# PROBLEM DESCRIPTION:
Output only the lines below from the one containing "Screen dimensions: 743x598" to the one containing "Given: Click the Cookie Enable value", exactly as written, both ends kept.

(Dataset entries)
* * *

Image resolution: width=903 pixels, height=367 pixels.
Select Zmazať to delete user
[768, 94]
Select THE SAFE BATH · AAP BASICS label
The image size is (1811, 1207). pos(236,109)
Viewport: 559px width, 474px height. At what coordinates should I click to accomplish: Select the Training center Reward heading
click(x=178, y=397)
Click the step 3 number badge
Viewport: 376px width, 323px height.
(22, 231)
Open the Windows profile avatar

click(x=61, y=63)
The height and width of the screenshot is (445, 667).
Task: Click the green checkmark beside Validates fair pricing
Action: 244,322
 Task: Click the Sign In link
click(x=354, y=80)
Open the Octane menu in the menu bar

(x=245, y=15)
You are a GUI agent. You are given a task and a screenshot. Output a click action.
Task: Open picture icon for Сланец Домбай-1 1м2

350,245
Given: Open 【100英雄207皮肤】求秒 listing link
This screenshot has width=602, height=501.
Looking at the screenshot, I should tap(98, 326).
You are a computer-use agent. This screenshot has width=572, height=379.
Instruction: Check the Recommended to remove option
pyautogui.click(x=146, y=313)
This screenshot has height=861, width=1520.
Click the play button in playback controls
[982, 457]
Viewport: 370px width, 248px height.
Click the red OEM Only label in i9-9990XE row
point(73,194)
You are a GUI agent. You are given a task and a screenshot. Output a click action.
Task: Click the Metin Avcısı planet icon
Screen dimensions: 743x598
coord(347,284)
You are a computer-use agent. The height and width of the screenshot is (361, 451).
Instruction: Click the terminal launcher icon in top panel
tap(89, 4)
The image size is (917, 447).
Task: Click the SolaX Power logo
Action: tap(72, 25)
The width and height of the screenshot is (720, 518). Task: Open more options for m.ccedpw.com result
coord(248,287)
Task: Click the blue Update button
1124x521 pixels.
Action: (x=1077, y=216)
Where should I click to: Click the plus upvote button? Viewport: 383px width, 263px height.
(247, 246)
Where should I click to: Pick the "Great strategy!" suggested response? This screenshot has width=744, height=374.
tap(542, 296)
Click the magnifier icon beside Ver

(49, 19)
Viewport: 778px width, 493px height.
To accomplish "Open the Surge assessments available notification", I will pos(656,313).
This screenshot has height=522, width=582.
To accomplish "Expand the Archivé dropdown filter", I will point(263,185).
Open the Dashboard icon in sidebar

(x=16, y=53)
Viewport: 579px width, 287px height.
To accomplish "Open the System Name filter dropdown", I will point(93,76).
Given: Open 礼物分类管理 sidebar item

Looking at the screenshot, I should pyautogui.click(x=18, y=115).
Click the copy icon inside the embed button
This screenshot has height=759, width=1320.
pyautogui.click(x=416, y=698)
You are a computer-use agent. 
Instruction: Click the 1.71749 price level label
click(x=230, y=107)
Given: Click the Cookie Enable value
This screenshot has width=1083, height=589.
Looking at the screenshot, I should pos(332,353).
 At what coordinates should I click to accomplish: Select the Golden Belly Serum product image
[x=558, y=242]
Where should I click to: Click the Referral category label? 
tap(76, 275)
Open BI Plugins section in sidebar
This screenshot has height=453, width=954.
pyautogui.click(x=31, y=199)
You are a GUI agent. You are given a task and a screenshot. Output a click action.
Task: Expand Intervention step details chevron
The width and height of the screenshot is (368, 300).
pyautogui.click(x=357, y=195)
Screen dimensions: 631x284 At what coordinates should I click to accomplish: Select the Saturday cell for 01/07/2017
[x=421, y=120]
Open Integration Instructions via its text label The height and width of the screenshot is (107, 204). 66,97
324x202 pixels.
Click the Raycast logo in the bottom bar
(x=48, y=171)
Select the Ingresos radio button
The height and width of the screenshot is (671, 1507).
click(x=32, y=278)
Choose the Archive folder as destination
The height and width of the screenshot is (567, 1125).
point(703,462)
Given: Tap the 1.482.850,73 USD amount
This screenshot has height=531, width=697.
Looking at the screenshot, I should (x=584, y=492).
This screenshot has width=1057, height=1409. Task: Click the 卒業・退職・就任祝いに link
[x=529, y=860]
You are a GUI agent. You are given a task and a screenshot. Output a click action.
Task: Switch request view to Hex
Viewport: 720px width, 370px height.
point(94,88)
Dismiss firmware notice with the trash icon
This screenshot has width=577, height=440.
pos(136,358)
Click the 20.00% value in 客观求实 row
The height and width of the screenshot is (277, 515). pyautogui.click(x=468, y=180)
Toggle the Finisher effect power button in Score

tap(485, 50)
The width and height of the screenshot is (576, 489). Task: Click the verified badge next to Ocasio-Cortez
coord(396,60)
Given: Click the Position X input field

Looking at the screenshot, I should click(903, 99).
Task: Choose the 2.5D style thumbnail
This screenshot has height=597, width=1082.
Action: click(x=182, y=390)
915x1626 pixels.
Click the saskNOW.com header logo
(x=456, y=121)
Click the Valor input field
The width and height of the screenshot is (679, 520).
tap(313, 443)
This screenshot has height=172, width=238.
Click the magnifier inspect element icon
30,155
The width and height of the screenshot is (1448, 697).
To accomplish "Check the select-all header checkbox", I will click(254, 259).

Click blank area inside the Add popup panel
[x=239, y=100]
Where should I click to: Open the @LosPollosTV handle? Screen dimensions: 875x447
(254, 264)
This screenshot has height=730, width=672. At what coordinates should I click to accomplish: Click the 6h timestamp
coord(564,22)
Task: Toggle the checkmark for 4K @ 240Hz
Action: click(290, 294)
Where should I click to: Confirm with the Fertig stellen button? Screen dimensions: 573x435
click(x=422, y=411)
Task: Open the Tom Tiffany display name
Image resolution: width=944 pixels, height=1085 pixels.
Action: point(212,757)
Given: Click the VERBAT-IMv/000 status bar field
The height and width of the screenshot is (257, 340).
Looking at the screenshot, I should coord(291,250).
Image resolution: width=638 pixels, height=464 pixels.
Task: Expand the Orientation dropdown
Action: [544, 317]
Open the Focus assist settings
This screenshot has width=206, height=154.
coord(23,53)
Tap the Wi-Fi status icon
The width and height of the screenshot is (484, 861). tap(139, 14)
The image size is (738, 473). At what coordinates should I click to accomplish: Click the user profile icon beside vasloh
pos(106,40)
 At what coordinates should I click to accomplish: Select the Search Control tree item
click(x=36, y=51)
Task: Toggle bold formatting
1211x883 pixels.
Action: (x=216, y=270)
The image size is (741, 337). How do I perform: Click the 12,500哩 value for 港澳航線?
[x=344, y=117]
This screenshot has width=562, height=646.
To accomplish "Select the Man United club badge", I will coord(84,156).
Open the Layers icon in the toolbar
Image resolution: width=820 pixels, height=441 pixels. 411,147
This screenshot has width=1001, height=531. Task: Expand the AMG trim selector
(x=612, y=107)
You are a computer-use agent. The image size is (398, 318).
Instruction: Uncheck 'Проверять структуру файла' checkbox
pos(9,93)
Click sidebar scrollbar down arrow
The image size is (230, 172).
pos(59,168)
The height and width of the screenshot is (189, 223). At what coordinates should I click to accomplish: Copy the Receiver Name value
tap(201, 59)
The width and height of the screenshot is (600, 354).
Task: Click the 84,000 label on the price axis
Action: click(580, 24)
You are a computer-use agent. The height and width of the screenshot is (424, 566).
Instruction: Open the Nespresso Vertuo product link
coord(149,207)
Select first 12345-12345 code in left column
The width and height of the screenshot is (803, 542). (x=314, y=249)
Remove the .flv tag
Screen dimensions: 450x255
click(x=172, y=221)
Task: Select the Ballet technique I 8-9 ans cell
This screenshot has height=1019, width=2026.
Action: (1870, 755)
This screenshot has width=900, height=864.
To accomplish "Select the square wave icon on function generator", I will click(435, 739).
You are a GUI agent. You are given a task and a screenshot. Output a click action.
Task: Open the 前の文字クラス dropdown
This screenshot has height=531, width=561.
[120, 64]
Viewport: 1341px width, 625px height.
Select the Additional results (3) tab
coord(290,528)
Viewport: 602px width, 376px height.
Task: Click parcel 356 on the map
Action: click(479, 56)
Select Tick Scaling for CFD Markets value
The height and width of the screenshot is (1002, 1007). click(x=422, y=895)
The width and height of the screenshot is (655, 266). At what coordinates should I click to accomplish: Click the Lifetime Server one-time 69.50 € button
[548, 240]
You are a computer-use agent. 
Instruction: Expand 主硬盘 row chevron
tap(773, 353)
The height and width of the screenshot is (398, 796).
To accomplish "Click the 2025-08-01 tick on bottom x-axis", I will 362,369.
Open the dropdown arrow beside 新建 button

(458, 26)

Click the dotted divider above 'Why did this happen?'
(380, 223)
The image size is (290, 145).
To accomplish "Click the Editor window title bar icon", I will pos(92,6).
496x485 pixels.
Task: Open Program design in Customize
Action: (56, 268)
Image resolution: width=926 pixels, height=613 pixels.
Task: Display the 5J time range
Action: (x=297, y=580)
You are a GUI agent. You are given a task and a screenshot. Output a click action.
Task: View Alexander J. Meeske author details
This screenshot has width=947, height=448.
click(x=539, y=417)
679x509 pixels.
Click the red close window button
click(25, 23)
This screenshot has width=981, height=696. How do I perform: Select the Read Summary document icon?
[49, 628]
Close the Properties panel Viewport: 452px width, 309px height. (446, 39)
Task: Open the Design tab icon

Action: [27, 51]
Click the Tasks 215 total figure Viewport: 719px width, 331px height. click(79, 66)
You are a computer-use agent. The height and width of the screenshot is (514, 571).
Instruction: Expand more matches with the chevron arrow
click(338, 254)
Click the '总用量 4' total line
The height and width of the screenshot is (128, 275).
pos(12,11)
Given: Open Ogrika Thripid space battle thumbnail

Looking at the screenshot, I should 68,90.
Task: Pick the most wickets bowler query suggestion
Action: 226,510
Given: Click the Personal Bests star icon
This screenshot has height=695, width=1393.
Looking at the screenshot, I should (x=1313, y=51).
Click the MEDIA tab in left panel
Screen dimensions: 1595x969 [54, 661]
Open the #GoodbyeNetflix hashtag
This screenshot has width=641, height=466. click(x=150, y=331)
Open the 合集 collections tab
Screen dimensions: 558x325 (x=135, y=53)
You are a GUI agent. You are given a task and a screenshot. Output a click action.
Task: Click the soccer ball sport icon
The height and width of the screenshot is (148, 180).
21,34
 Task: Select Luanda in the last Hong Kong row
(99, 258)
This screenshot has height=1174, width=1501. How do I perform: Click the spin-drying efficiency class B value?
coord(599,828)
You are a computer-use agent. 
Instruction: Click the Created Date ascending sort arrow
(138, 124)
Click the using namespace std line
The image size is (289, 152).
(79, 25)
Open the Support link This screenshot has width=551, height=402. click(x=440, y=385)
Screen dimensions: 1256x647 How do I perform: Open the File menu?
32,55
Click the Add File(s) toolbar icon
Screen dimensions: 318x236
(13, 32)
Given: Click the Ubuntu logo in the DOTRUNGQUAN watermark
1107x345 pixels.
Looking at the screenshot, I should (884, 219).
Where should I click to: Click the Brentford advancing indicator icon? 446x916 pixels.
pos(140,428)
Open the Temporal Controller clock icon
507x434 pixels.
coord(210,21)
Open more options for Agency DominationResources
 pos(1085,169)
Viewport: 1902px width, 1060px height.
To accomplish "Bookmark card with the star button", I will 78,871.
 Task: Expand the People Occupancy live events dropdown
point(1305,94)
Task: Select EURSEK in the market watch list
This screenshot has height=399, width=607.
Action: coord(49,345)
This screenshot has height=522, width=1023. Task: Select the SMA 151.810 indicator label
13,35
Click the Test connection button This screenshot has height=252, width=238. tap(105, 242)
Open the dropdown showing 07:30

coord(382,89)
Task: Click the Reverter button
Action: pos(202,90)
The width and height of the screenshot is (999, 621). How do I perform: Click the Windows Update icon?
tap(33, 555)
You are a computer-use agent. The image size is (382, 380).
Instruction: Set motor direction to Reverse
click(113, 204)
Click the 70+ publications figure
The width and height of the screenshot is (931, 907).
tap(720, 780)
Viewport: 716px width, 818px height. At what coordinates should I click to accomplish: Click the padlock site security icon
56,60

* * *

# OUTPUT BELOW:
Screen dimensions: 743x598
coord(347,284)
You are a computer-use agent. The height and width of the screenshot is (361, 451).
Instruction: Click the terminal launcher icon in top panel
tap(89, 4)
The image size is (917, 447).
Task: Click the SolaX Power logo
Action: tap(72, 25)
The width and height of the screenshot is (720, 518). Task: Open more options for m.ccedpw.com result
coord(248,287)
Task: Click the blue Update button
1124x521 pixels.
Action: (x=1077, y=216)
Where should I click to: Click the plus upvote button? Viewport: 383px width, 263px height.
(247, 246)
Where should I click to: Pick the "Great strategy!" suggested response? This screenshot has width=744, height=374.
tap(542, 296)
Click the magnifier icon beside Ver

(49, 19)
Viewport: 778px width, 493px height.
To accomplish "Open the Surge assessments available notification", I will pos(656,313).
This screenshot has height=522, width=582.
To accomplish "Expand the Archivé dropdown filter", I will point(263,185).
Open the Dashboard icon in sidebar

(x=16, y=53)
Viewport: 579px width, 287px height.
To accomplish "Open the System Name filter dropdown", I will point(93,76).
Given: Open 礼物分类管理 sidebar item

Looking at the screenshot, I should pyautogui.click(x=18, y=115).
Click the copy icon inside the embed button
This screenshot has height=759, width=1320.
pyautogui.click(x=416, y=698)
You are a computer-use agent. 
Instruction: Click the 1.71749 price level label
click(x=230, y=107)
Given: Click the Cookie Enable value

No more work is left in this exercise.